Through the stone, bronze, and iron ages the discovery of new materials has chronicled human history. The coming of each age was sparked by the chance discovery of a new material. Even today, the development of new materials is a central enabler of new technologies. Electronic structure research in TCM has made the group ideally positioned to reach out to companies dependent on understanding and developing new materials. Below we describe two ongoing projects that have led to collaborations with industry: the Electronic structure DFT code CASTEP and a new approach to concurrent materials design.

CASTEP: Electronic structure DFT

CASTEP developed in TCM under Professor Mike Payne, is a software product which allows researchers to determine what the most stable structure of a new material is, what its surfaces look like and how the bulk and the surface behaves when exposed to different chemicals. CASTEP is widely used in the oil and gas, chemical and semiconductor manufacturing industries,where along with other techniques, it enhances the efficiency of processes,and it helps identify the origin of failures in devices and products. In 2013 the code passed $30 million in sales to industry.

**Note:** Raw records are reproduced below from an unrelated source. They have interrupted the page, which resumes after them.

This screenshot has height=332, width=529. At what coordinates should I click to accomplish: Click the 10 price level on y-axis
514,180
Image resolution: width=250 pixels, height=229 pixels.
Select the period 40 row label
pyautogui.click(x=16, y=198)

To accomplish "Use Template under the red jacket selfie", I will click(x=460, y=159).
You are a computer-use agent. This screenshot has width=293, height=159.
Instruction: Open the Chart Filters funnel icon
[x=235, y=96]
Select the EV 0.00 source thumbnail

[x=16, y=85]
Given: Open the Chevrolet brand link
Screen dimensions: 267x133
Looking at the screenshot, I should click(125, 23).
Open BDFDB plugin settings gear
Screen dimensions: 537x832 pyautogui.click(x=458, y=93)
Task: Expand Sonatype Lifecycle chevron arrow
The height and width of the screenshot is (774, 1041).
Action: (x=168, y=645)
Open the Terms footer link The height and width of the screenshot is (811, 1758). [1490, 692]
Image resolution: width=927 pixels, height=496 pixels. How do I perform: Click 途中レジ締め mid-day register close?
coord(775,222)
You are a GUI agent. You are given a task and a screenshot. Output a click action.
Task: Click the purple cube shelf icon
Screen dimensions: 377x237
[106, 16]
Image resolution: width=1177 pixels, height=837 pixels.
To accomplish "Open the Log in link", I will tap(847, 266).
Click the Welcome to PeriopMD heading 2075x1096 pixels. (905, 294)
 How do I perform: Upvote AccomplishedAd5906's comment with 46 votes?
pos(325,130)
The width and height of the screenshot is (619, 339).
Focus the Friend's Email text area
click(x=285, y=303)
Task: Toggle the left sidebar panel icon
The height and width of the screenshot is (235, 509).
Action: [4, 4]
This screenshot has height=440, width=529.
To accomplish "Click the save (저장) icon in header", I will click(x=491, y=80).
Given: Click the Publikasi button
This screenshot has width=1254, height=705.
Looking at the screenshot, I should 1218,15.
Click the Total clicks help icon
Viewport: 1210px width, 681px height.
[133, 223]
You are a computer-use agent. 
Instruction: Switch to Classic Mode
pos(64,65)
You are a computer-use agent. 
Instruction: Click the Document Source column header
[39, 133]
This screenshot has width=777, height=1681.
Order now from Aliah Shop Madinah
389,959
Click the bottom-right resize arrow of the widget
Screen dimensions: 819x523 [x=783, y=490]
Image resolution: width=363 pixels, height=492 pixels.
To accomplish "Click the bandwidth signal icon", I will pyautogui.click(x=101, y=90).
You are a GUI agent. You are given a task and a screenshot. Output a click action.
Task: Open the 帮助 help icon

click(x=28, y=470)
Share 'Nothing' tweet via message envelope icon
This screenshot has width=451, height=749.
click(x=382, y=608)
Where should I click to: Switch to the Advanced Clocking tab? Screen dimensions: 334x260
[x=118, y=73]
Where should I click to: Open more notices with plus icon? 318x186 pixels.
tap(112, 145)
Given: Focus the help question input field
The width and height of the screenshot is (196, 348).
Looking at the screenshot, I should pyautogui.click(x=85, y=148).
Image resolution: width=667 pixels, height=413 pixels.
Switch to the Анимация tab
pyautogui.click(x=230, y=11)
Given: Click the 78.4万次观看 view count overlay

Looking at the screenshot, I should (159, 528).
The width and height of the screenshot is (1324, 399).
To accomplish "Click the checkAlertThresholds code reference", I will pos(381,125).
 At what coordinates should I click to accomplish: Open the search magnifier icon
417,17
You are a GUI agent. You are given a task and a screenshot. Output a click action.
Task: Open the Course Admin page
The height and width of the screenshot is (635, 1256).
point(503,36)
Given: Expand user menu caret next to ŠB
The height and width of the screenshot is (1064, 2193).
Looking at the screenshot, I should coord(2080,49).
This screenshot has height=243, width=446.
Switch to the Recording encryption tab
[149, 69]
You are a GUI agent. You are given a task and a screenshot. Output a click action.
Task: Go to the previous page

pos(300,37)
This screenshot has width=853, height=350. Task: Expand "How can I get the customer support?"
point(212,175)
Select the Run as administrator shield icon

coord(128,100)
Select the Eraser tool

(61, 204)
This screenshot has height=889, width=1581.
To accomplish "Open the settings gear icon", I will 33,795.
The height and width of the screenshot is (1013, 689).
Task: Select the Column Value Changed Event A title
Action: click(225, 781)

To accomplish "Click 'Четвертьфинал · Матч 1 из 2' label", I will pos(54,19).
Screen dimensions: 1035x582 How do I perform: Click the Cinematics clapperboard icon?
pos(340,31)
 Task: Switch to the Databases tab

The software is based on density functional theory, which is used to describe the systems of electrons in which the energy is directly related to the density of those particles. Researchers can "pour" electrons into the CASTEP box and the software works out how the electrons are distributed and, from this, determines the energy of the system. It can also tell whether the atoms are located where they should be or not, and can help to move the atoms to more favorable arrangements if desired. CASTEP can also predict many different spectra, such as infrared or nuclear magnetic resonance (NMR), allowing many different characteristics to be determined using a single piece of equipment.

Concurrent materials design

Many methods have been developed to accelerate the discovery of new materials: electronic structure, molecular dynamics, physically based models, and experimental databases. Dr Gareth Conduit has now developed the technology to juxtapose all these approaches into a single holistic materials design tool. The tool can automatically design a material with specified physical properties, and we have proven its accuracy by predicting several new alloy families that were subsequently experimentally verified. Each alloy has eight individual physical properties that match or exceed commercially available alternatives so they are now undergoing compliance testing and further development by Rolls-Royce plc.

With the materials design approach proven on metal alloys, the group is now working with industrial partners
Rolls-Royce plc and Samsung Electronics to exploit first principles computational techniques to extend the materials design approach to other alloy systems, semiconductors, and beyond.